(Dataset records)
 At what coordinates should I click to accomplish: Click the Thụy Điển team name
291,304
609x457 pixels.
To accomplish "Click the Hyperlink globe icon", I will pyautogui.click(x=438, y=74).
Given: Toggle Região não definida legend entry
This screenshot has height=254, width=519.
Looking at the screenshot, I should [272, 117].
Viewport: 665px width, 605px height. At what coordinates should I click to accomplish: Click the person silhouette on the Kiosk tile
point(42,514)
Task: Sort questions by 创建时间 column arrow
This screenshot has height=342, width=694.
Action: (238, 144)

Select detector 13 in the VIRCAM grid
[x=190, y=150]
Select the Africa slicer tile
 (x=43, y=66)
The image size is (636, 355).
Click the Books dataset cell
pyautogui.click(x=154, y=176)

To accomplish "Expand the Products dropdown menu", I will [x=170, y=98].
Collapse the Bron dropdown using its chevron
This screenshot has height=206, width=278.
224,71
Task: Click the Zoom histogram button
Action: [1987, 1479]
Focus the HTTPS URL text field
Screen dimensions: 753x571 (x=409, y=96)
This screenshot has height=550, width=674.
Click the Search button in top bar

Task to carry out> Without omitting anything, set down all the entries above again.

Output below>
 At what coordinates should I click to accomplish: Click the Thụy Điển team name
291,304
609x457 pixels.
To accomplish "Click the Hyperlink globe icon", I will pyautogui.click(x=438, y=74).
Given: Toggle Região não definida legend entry
This screenshot has height=254, width=519.
Looking at the screenshot, I should [272, 117].
Viewport: 665px width, 605px height. At what coordinates should I click to accomplish: Click the person silhouette on the Kiosk tile
point(42,514)
Task: Sort questions by 创建时间 column arrow
This screenshot has height=342, width=694.
Action: (238, 144)

Select detector 13 in the VIRCAM grid
[x=190, y=150]
Select the Africa slicer tile
 (x=43, y=66)
The image size is (636, 355).
Click the Books dataset cell
pyautogui.click(x=154, y=176)

To accomplish "Expand the Products dropdown menu", I will [x=170, y=98].
Collapse the Bron dropdown using its chevron
This screenshot has height=206, width=278.
224,71
Task: Click the Zoom histogram button
Action: [1987, 1479]
Focus the HTTPS URL text field
Screen dimensions: 753x571 (x=409, y=96)
This screenshot has height=550, width=674.
Click the Search button in top bar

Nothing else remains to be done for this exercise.